Excerpt:
Borrego Solar, a developer, and Stem, an energy storage firm, discuss when PV, storage or both will benefit commercial customers the most.

Sourced through Scoop.it from: www.greentechmedia.com

>” […] Thanks to advancements in technology, there are more energy solutions available to consumers. As a result, the confusion about which option to choose — solar, storage or solar-plus-storage — is growing.

Utility energy costs

To understand the benefits of energy storage and solar at a customer facility, it’s essential to first understand the elements of most organizations’ utility energy costs: energy charges and demand charges. This is the bread and butter for energy managers, but many leaders in finance and/or operations aren’t as aware of the energy cost mix — despite it being one of their largest budgetary line items. It should be noted that this billing structure isn’t in place in every market.

Energy charges, the price paid for the amount of energy used over the course of the billing cycle, are how most people think of paying for electricity. A price is paid for every kilowatt-hour used. Demand charges are additional charges incurred by most commercial customers and are determined by the highest amount of energy, in kilowatts, used at any instant or over some designated timeframe — typically a 15-minute interval — in that billing cycle.

Demand charges are a bit more complex. They come from a need for the grid infrastructure to be large enough to accommodate the highest amount of energy, or demand, needed at any moment in order to avoid a blackout. Every region is different, but demand charges typically make up somewhere between 20 percent and 40 percent of an electricity bill for commercial customers.

Why storage?

Record list:
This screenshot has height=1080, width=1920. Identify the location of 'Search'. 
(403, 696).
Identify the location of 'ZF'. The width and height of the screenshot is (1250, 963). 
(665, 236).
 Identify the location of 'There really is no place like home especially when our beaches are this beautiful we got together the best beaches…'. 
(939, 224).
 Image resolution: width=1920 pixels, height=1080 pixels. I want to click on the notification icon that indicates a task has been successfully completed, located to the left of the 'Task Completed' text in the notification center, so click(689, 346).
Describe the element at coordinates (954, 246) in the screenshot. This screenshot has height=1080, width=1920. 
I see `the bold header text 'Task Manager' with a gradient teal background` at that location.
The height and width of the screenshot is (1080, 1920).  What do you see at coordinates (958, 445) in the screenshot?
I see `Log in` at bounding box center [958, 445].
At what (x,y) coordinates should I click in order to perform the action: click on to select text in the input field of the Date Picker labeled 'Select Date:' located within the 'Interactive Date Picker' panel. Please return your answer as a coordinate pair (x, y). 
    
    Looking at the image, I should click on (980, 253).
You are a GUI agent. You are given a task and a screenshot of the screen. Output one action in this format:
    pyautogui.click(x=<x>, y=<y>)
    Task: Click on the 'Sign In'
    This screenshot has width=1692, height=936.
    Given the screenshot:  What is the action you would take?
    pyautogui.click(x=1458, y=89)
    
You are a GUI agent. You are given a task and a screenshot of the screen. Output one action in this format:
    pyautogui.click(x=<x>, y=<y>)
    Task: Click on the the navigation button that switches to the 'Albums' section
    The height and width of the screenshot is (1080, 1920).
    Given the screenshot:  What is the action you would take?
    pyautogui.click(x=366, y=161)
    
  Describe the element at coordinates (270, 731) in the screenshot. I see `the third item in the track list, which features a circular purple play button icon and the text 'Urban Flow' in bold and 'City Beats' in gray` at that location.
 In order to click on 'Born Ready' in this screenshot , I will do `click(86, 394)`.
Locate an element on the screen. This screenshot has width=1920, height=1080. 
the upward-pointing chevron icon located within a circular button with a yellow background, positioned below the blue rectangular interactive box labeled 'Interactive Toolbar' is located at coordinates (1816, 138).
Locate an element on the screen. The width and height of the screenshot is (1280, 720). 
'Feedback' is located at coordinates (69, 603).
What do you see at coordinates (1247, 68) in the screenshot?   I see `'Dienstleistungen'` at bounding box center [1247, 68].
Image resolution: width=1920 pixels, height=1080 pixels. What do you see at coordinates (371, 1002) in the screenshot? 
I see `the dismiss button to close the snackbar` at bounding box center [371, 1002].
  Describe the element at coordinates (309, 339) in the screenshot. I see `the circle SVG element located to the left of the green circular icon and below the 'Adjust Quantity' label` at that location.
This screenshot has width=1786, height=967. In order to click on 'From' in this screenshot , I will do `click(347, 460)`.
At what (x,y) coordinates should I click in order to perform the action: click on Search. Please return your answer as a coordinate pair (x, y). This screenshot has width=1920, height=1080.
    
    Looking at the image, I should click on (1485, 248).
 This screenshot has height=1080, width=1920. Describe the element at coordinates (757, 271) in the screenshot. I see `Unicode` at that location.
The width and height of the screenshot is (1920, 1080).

To do:
- A) Print the part of the solar and storage excerpt that opens with the words containing "To understand the" and closes with "in every market.".
- B) According to the solar and storage excerpt, what share of a commercial customer's electricity bill do demand charges typically make up?
- C) Pick up the solar and storage excerpt after its final heading and keep writing.

Exercise results:
- A)
To understand the benefits of energy storage and solar at a customer facility, it’s essential to first understand the elements of most organizations’ utility energy costs: energy charges and demand charges. This is the bread and butter for energy managers, but many leaders in finance and/or operations aren’t as aware of the energy cost mix — despite it being one of their largest budgetary line items. It should be noted that this billing structure isn’t in place in every market.

- B) Somewhere between 20 percent and 40 percent.

- C)
Intelligent storage can help organizations specifically tackle their demand charges. By combining predictive software and battery-based storage, these systems know when to deploy energy during usage peaks and offset those costly demand charges. Most storage systems run completely independently from solar, so they can be added to a building whether or not solar is present.

Storage can reduce demand charges by dispensing power during brief periods of high demand, which in essence shaves down the peaks, or spikes, in energy usage. Deploying storage is economical under current market conditions for load profiles that have brief spikes in demand, because a relatively small battery can eliminate the short-lived peaks.

For peak demand periods of longer duration, a larger, and considerably more expensive, battery would be needed, and with the higher material costs, the economics may not be cost-effective. As system costs continue to decline, however, a broader range of load profiles will be able to save with energy storage.

Why solar?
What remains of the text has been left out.